LISTAGG and Memory Usage in Redshift

In Redshift, the type of LISTAGG is varchar(65535), which can cause
large aggregations using it to consume a lot of memory and spill to disk during processing.

Background

LISTAGG is a convenient way to aggregate a group of values by concatenating
them together. It supports DISTINCT, a delimiter, and a within-group ordering.

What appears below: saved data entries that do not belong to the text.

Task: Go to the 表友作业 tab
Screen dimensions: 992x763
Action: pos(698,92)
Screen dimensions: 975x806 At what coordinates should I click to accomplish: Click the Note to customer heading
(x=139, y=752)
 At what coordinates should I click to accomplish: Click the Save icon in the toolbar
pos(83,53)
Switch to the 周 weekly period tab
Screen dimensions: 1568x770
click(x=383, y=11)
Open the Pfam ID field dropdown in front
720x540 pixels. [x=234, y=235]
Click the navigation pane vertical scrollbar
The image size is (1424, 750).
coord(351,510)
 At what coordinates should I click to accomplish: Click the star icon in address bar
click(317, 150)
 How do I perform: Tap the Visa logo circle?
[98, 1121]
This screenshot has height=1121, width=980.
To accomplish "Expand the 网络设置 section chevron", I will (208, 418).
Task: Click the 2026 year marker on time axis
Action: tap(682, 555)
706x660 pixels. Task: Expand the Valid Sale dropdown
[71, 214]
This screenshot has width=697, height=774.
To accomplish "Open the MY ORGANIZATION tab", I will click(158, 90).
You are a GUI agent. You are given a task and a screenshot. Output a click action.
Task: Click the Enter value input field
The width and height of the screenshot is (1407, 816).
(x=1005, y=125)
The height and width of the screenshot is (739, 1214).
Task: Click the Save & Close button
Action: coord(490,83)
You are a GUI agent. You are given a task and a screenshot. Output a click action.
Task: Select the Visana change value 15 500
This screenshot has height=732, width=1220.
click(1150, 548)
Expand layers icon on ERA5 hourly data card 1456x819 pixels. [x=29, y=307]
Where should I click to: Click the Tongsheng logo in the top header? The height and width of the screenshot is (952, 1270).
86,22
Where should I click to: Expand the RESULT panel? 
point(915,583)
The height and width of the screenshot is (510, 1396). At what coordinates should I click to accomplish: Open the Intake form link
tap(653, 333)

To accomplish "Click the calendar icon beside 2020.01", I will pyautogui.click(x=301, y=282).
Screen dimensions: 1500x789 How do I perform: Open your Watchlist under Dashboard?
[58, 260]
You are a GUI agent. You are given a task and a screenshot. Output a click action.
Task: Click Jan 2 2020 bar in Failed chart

We’ll go through a few examples of using LISTAGG and then talk about a
situation we ran into where it resulted in much higher memory usage than you might expect without knowing any of its implementation details.

Given this example table:

Here are a few examples using LISTAGG:

select
some_id,
listagg(fruit) as fruit_list
from
fruits
group by
some_id
order by
some_id
select
some_id,
listagg(fruit, ', ') as fruit_list
from
fruits
group by
some_id
order by
some_id
select
some_id,
listagg(fruit, ', ') within group (order by fruit) as fruit_list
from
fruits
group by
some_id
order by
some_id
select
some_id,
listagg(distinct fruit, ', ') within group (order by fruit) as fruit_list
from
fruits
group by
some_id
order by
some_id

We don’t use LISTAGG very often – concatenated strings are usually not a
friendly format to work with in the context of a relational database – but we do use them sometimes when they’re the most useful way to aggregate data and present it to a business user. It’s definitely worth knowing about, but it uses a lot of memory, and therefore probably isn’t appropriate for large
aggregations.

Why does LISTAGG use a lot of memory?

The type of LISTAGG is varchar(65535). In our case, the results of our
LISTAGG expressions were around 10-50 characters long – nowhere near 65,535 characters. The good news is that Redshift optimizes varchar columns when storing them by omitting the implicit trailing blanks. In other words, having over-large varchar columns won’t necessarily blow up your disk usage.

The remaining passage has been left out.